И в этот же миг Маришка с удивлением обнаружила, что находится она не в задымленной пещере сорока разбойников, а на свежем воздухе, возле небольшой речки. Рядом, чуть левее от нее, виднелась высокая глинобитная стена, за которой высились причудливые здания старинных домов и минаретов.
– Если не промахнулась, – раздался за ее спиной Уморушкин голос, – то это – Багдад. Сейчас умоемся и проверим.
И Уморушка побежала к реке смывать с себя слой гари и копоти.

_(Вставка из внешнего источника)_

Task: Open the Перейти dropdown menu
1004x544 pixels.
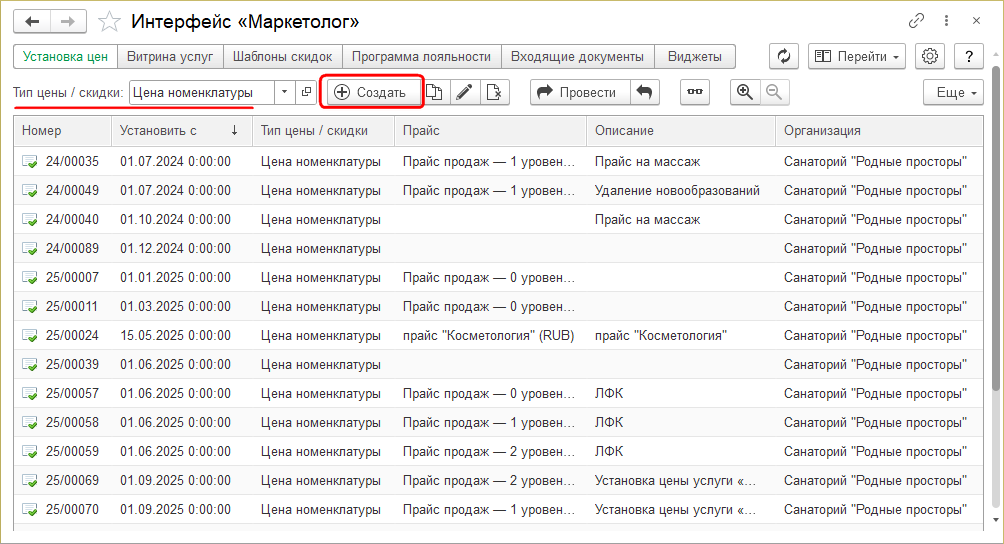Action: click(856, 57)
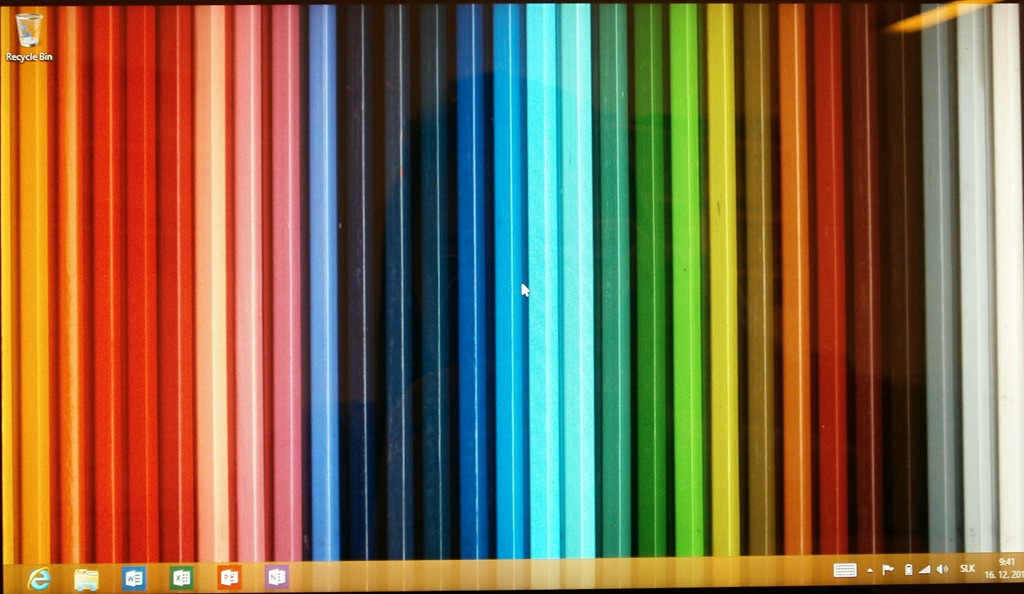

Маришка не спеша пошла за ней следом. Уже подходя к воде, ненароком спросила:
– А что же ты сразу Ивана Ивановича не перенесла вместе с нами?
– Но ты же мне этого не велела! – удивилась Уморушка, на секунду отрываясь от приятного купания.
– Так перенеси! – сердито сказала Маришка, злясь на свою и Уморушкину несообразительность.
– Пожалуйста. – Уморушка выпрямилась и вышла из речки. – Три лампу и приказывай!
И тут подруги одновременно вспомнили, что они в спешке оставили драгоценный сосуд в пещере сорока разбойников.
Глава двадцать вторая
– Я могу исполнять только по одному желанию, – сказала Уморушка, слегка опомнившись от пережитого потрясения, – после каждого пожелания нужно снова тереть лампу.
– Почему же ты ее не взяла? – спросила Маришка, все еще сердясь на себя и подругу. – Я-то в лампе не сидела, откуда мне все порядки знать?
Уморушка виновато опустила голову:
– Разве все упомнишь… Главное, от разбойников поскорее удрать!
– Вот и удрали… Мы в Багдаде, а Иван Иванович не известно где. Если птица Рухх его не склюет, так разбойники схватят. Одна надежда: на ковре улетит нас разыскивать… – Маришка махнула рукой и стала не спеша умываться: не ходить же по древнему Багдаду грязнулей!
Глядя на нее, продолжила свое купание и Уморушка. Теплая и прозрачная вода одного из притоков реки Евфрат взбодрила юных путешественниц и разогнала их дурное настроение. А чудом сохранившийся в кармане Маришки пирожок с визигой окончательно развеял грусть и печаль.